## Assignment
Go through the entries and transcribe each one exactly, dropping the pictures.

[Source data — start]

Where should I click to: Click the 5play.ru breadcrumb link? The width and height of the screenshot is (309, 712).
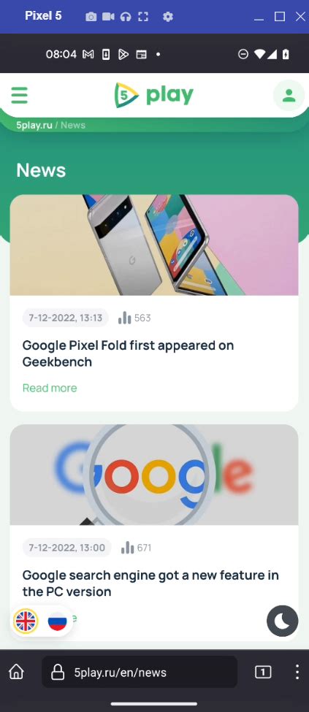click(x=34, y=125)
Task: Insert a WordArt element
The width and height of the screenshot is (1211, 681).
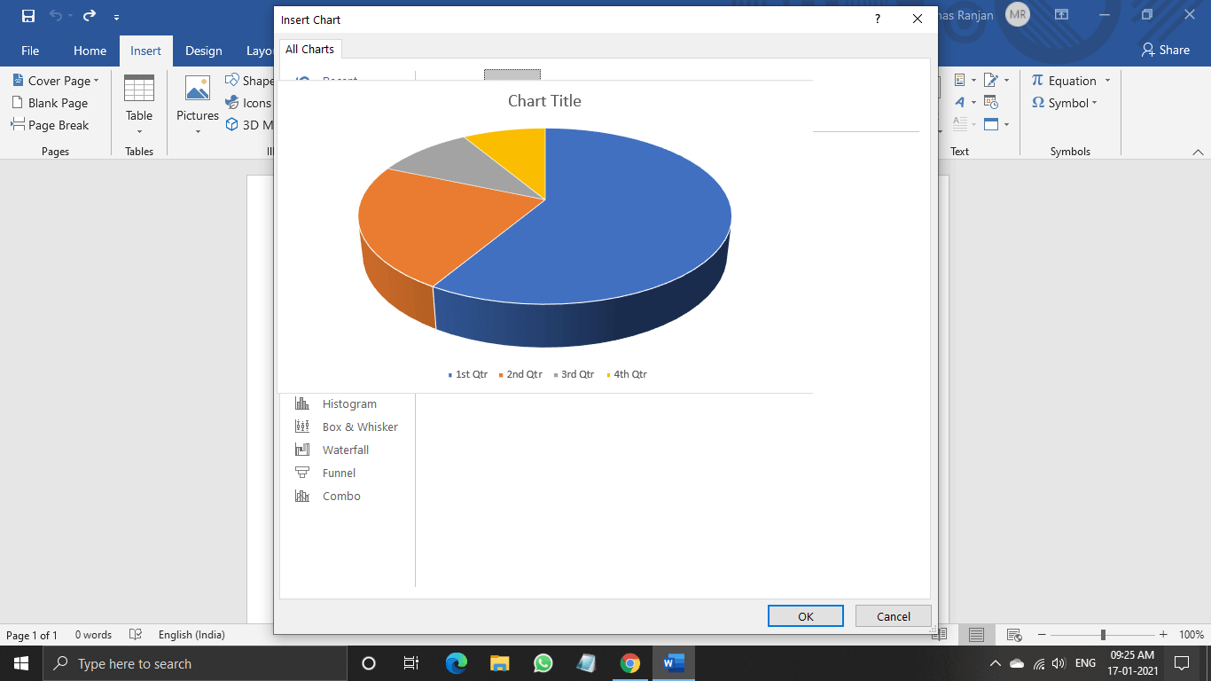Action: pos(961,102)
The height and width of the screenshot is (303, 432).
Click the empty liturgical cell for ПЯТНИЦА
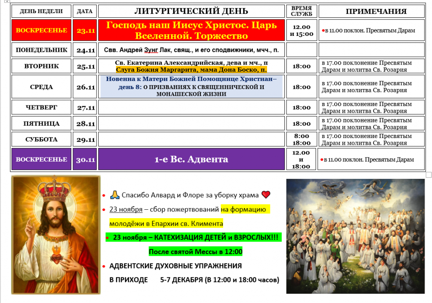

[Source data — finish]

## Exercise answer
Where should I click to: Click the 5play.ru breadcrumb link? The width and height of the screenshot is (309, 712).
click(x=34, y=125)
Task: Insert a WordArt element
The width and height of the screenshot is (1211, 681).
Action: pos(961,102)
The height and width of the screenshot is (303, 432).
Click the empty liturgical cell for ПЯТНИЦА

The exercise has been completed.